Interestingly, when I shared this experience with my colleagues after our trip, they were really surprised. However, my friend has since visited the site for the first time with his folding camper and therefore didn’t have his usual spot in the non-electric, pitch-where-you-feel area, but chose instead the Horseshoe. He had a very similar experience with groups of campers and we felt on reflection that this could be symptomatic of the shape of the area, and that perhaps it would be better for the field to be given to groups exclusively so as to reduce this for individual campers.
On the Saturday we headed into nearby Ripon to purchase some essentials and have a mooch around. We were impressed by the real ale collection in the Booths supermarket, getting distracted from groceries by filling the trolley with many new local beers to try at home! The city is small and attractive, reminiscent of a number of other Yorkshire towns with its central market square, and we enjoyed strolling around its bustling shops.
We returned to the site for a picnic lunch, and then got everyone kitted out for an afternoon beside the river. This is a major selling point for the site. There are some white water parts, a large still stretch with a sandy beach, and a further deep stretch towards the end of the site that seemed very peaceful. We took fishing nets, and entertained the boys by catching tiddlers in the rock pools and at the water’s edge. We also got some good use out of our kayak, taking it in turns to do circuits of the still stretch. We avoided the white water given ours is inflatable, but there were some traditional kayaks heading down the small waterfalls. It was a beautiful setting. The high bank on the far side was pitted with swallow nests, and the birds were very active. Added to that the fact that the whole site was well populated by wild rabbits, and it really felt idyllic.

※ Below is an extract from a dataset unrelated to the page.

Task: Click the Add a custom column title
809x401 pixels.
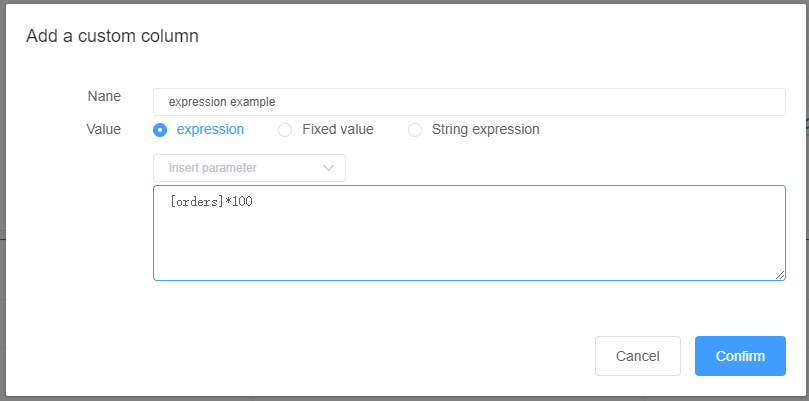Action: tap(112, 36)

The day we spent there was warm and fairly cloudy. It was fine for the boys to spend several hours getting wet in uv swimwear, so not a cold day, but equally not strong sunshine that would limit the time we wanted to spend there. I would imagine, though, that on a truly hot summer’s day it would have been a much more crowded, less pleasurable location.

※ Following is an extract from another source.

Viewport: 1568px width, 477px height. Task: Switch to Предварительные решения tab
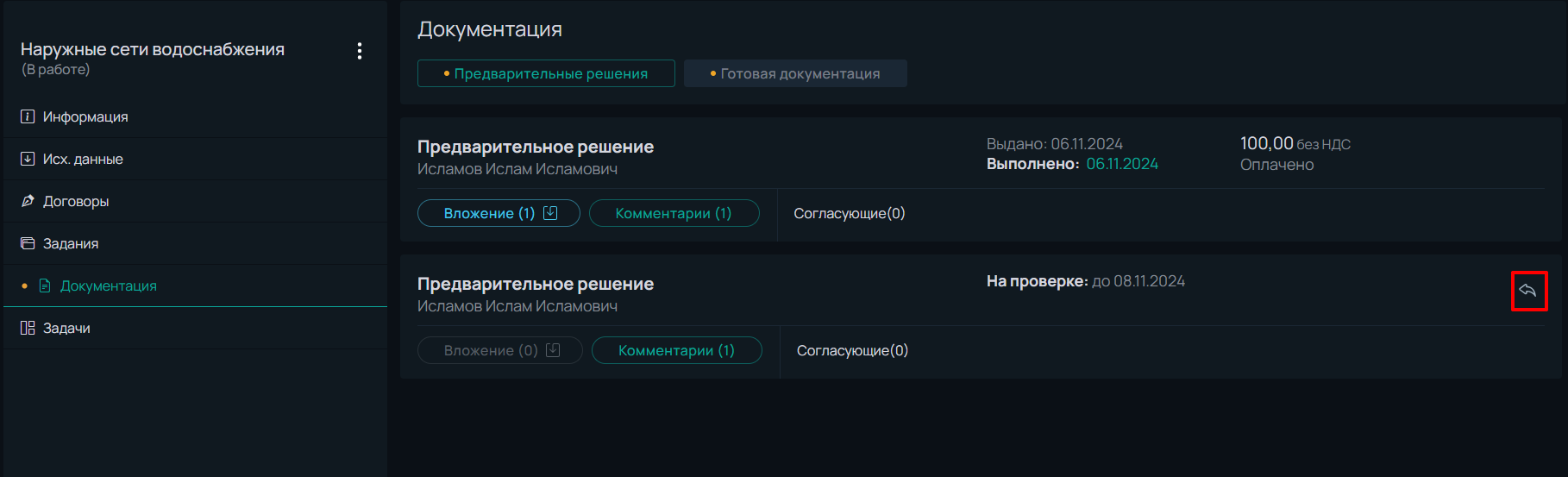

We all had a warming shower afterwards up in the family bathroom near reception, just off the Island, before coming back to camp for a barbecue. Later we took an evening stroll around the whole site, which was lovely. There were many paths leading through wooded areas and along the river, and it was nice to meander around.

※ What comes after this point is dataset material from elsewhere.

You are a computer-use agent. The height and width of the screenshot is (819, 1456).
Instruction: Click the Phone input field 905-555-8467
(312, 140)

We did notice that the toilets and showers we were using up by the Horseshoe were the only facilities on the Island, and that they were actually quite a walk for a large part of the site.
The ability to select your pitch location on this site is very definitely a bonus, particularly for returning visitors. You need to make sure you know where everything is and choose wisely.
Overall, we enjoyed our stay. We even considered a return visit when we went to our rescheduled treetopnets session, but in the end just did this as a day trip due to other commitments. The site was larger than we prefer, and a little more commercial. It had its downsides in layout, but we could overcome those by selecting a pitch carefully. We would recommend it for families, and for its proximity to attractions such as treetopnets and Lightwater Valley.